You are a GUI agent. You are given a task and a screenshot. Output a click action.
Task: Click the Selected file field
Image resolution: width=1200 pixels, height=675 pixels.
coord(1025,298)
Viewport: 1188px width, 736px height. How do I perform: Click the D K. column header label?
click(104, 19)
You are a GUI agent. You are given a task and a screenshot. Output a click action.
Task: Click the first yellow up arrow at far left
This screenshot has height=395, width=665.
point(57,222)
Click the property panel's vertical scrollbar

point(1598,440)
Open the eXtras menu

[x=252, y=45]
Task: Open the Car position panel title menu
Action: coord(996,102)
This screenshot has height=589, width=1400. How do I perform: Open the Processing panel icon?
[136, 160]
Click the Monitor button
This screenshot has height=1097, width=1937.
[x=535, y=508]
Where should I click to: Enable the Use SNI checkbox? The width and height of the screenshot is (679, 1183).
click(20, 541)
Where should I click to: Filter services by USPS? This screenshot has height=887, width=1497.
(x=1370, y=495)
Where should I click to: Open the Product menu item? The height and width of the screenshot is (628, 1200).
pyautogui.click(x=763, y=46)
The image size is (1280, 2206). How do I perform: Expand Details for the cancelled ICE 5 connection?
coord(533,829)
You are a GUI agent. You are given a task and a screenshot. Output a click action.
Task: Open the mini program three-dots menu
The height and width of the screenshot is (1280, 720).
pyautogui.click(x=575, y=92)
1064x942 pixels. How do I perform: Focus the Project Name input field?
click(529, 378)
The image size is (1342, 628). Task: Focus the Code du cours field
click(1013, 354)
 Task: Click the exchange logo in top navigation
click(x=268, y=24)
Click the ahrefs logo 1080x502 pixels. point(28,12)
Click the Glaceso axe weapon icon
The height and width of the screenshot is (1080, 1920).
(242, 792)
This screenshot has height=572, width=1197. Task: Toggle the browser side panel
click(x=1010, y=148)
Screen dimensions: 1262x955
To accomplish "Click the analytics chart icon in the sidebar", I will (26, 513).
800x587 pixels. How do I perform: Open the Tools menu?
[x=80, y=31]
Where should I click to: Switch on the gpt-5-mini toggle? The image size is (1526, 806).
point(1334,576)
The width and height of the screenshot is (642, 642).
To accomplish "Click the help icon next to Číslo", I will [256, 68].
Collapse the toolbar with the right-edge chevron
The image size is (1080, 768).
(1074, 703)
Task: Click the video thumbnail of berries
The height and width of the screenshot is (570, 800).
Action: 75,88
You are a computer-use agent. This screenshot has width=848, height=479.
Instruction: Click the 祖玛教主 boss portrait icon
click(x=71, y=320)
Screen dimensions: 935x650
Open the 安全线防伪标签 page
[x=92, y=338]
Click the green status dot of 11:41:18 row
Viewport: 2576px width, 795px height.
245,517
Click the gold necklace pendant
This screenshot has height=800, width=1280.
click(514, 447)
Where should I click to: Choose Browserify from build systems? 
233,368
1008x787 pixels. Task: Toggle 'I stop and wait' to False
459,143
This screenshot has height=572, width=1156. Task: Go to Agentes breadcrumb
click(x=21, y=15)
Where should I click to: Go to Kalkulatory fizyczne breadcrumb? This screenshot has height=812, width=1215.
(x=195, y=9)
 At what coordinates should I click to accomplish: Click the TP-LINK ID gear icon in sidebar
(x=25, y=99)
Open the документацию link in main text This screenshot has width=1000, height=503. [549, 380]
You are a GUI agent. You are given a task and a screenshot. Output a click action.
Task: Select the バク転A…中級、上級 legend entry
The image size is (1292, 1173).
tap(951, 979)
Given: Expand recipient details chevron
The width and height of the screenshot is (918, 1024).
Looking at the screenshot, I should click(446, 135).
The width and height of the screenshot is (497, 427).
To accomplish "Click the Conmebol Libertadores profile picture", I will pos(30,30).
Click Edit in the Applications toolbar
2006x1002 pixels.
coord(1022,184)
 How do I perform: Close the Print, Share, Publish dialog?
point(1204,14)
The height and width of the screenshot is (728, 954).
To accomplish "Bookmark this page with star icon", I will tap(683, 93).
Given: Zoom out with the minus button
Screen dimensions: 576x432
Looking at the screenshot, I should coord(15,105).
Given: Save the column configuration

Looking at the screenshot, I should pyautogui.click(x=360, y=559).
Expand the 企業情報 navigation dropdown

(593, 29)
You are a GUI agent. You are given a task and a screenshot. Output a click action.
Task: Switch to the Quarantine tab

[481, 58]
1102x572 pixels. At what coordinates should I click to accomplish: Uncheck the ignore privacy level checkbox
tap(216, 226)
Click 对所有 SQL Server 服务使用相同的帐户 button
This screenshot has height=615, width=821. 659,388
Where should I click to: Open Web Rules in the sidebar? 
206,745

### TRY IT
Please copy, exactly and with nothing else, the lines above beginning at the line that has "At what coordinates should I click to accomplish: Click" and ending with the line that has "The height and width of the screenshot is (728, 954).".

### ANSWER TO THIS PROBLEM
 At what coordinates should I click to accomplish: Click the TP-LINK ID gear icon in sidebar
(x=25, y=99)
Open the документацию link in main text This screenshot has width=1000, height=503. [549, 380]
You are a GUI agent. You are given a task and a screenshot. Output a click action.
Task: Select the バク転A…中級、上級 legend entry
The image size is (1292, 1173).
tap(951, 979)
Given: Expand recipient details chevron
The width and height of the screenshot is (918, 1024).
Looking at the screenshot, I should click(446, 135).
The width and height of the screenshot is (497, 427).
To accomplish "Click the Conmebol Libertadores profile picture", I will pos(30,30).
Click Edit in the Applications toolbar
2006x1002 pixels.
coord(1022,184)
 How do I perform: Close the Print, Share, Publish dialog?
point(1204,14)
The height and width of the screenshot is (728, 954).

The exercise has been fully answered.